Okkyung Lee returns with a new album made in collaboration with Explore Ensemble, who recently featured on new work by Mark Fell and Beatrice Dillon.

Just last year, Lee’s »just like any other day«, offered a highly approachable, skillful and deeply personal mediation on muzak and South Korean culture that subverted her own musical lore. While »Signals« isn’t directly connected, it further deepens her unique artistic outlook, hardening her political resolve. In an accompanying press release, Lee explains that it’s more and more difficult to express her beliefs »without lyrics or long explanatory texts«, a fact we’ve also been chewing over for aeons. So rather than let this issue derail her, she uses it as a springboard, considering the aesthetic »Signals« she was working with and how they might be subverted, obscured or repurposed. »Signals« was commissioned by Explore Ensemble and performed at Transit Festival in Leuven, Huddersfield’s hcmf// and Luxembourg’s Rainy Days. Lee doesn’t simply take the recordings and clean them up for release, instead she uses the three live shows as the starting point for what’s described as a meta-document, editing them in her studio and blurring the lines between contexts with new musical elements.

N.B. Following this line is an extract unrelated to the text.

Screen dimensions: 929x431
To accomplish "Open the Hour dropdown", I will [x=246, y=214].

Split into seven sections, one for each member of the Explore Ensemble sextet, plus an additional two-headed finale for Lee herself, the album repeatedly asks us to consider what it is we might be hearing. »Signals« rewards patient, attentive engagement where the music’s “real and imagined acoustics” can be fully appreciated and comprehended. On opener »Siwan«, percussive sounds melt into eerie piano runs (provided by the magnificent Siwan Rhys) and thumbscrew-tightening strings that Lee offsets with feedback and a hypnotic AC hum. She upsets the balance, but it coolly pokes fun at the live experience itself, forcing us to question what’s intended and what’s not. Are we listening to a soundcheck? Has the performance even started? And when the track dissolves into »Taylor«, named after woodwind player Taylor MacLennan, the course of the album is corrected by breathy, animalistic flute blasts that blanket the scrapes and high pitched wails.

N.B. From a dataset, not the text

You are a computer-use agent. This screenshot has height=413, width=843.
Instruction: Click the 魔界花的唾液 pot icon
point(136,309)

Lee’s own »Wings / First Love« composition is used to sign off each side of the record; the first centres Lee’s visceral scraping sounds, building them into a noisy crescendo that’s countered by airy, levitational drones and fluttering piano melodies. And to conclude the dramatic second half, animated by Christine Anderson’s baroque viola performance and Alex Roberts’s doom-y bass clarinet, Lee muddles her themes with crowd sounds, using applause welded to low-end rumbles to create a disquieting »farewell«.